▶ [Input material]:
+===+

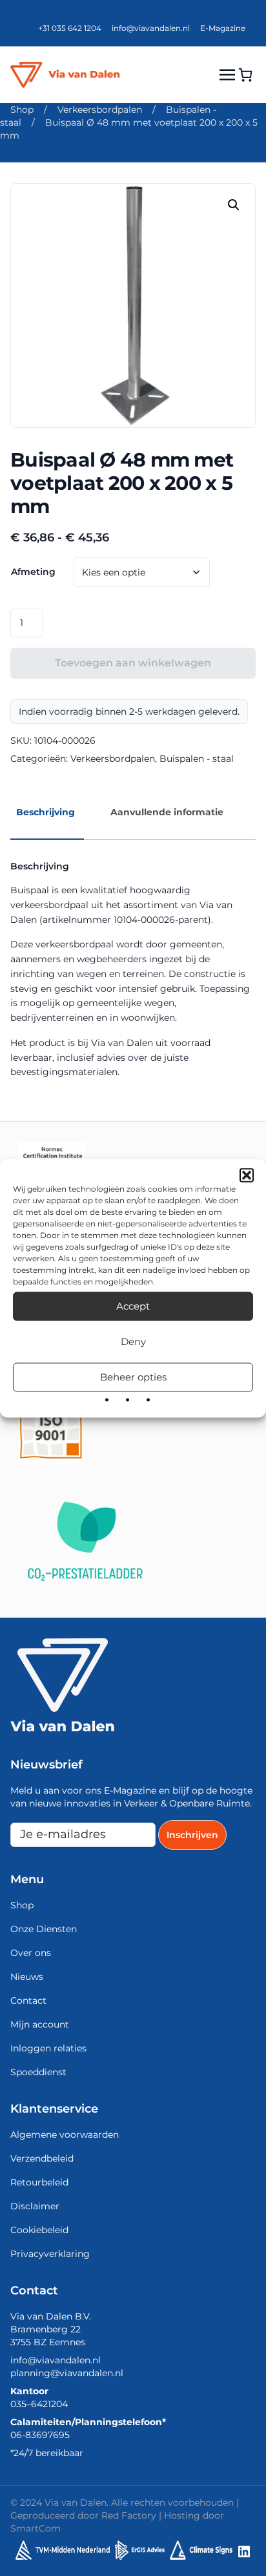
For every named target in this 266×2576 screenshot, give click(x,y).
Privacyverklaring (50, 2254)
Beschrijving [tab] (45, 812)
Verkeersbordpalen (99, 109)
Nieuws (26, 1976)
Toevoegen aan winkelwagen (133, 663)
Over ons (30, 1953)
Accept (133, 1306)
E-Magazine (222, 28)
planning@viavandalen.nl (66, 2373)
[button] (246, 1174)
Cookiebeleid (39, 2230)
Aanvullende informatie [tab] (166, 812)
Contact (28, 2000)
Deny (133, 1341)
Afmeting (33, 571)
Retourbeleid (39, 2182)
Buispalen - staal (196, 758)
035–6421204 (39, 2404)
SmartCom (35, 2528)
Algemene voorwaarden (64, 2134)
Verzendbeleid (42, 2158)
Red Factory (128, 2515)
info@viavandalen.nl (151, 28)
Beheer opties (133, 1377)
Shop (22, 109)
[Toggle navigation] (227, 74)
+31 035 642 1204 (69, 28)
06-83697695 (40, 2435)
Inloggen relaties (48, 2048)
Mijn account (39, 2024)
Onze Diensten (43, 1929)
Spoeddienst (38, 2072)
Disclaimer (34, 2206)
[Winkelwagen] (245, 74)
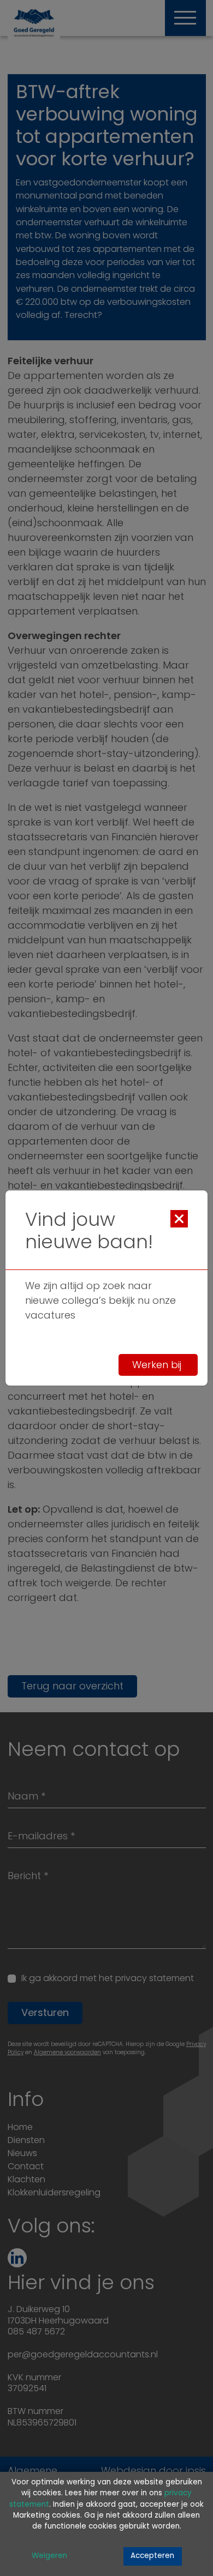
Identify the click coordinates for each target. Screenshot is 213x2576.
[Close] (179, 1218)
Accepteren (152, 2556)
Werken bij (158, 1365)
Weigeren (49, 2556)
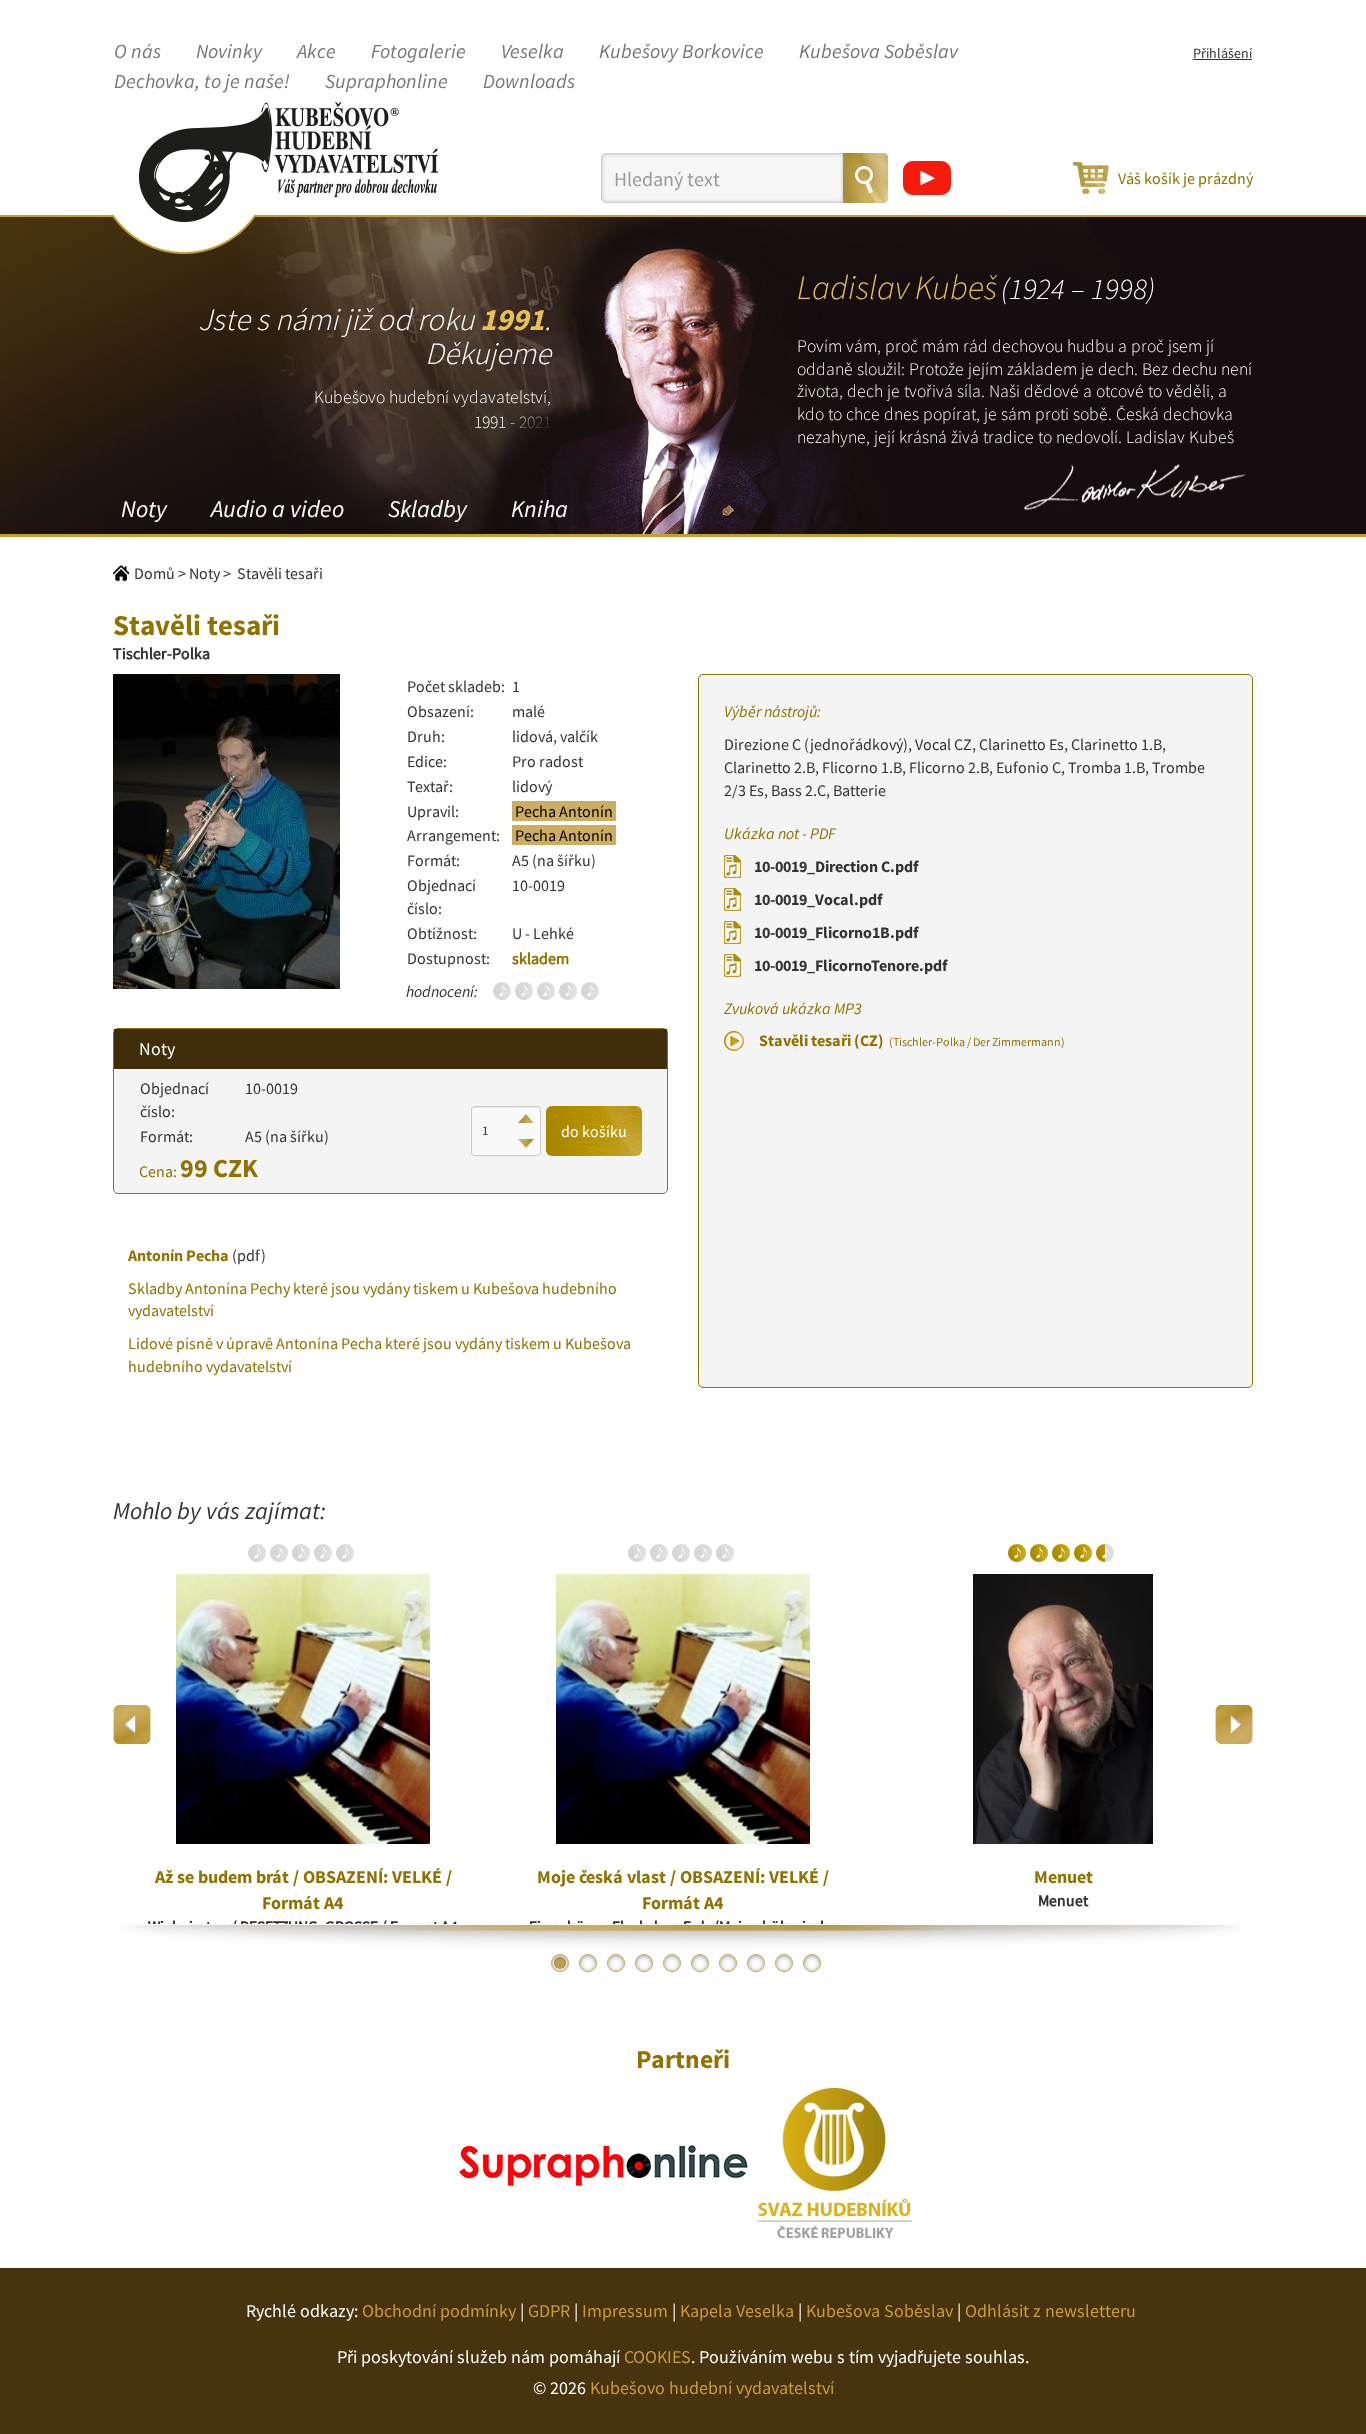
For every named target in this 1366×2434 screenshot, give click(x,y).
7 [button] (728, 1963)
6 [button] (700, 1963)
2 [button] (588, 1963)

+===+

▶ [What is expected]:
Give back exactly the lines from the opening of the listing through the line holding "Onze Diensten (43, 1929)", both ends included, with every picture omitted.

▶ [Answer for this exercise]:
For every named target in this 266×2576 screenshot, give click(x,y).
Privacyverklaring (50, 2254)
Beschrijving [tab] (45, 812)
Verkeersbordpalen (99, 109)
Nieuws (26, 1976)
Toevoegen aan winkelwagen (133, 663)
Over ons (30, 1953)
Accept (133, 1306)
E-Magazine (222, 28)
planning@viavandalen.nl (66, 2373)
[button] (246, 1174)
Cookiebeleid (39, 2230)
Aanvullende informatie [tab] (166, 812)
Contact (28, 2000)
Deny (133, 1341)
Afmeting (33, 571)
Retourbeleid (39, 2182)
Buispalen - staal (196, 758)
035–6421204 (39, 2404)
SmartCom (35, 2528)
Algemene voorwaarden (64, 2134)
Verzendbeleid (42, 2158)
Red Factory (128, 2515)
info@viavandalen.nl (151, 28)
Beheer opties (133, 1377)
Shop (22, 109)
[Toggle navigation] (227, 74)
+31 035 642 1204 (69, 28)
06-83697695 (40, 2435)
Inloggen relaties (48, 2048)
Mijn account (39, 2024)
Onze Diensten (43, 1929)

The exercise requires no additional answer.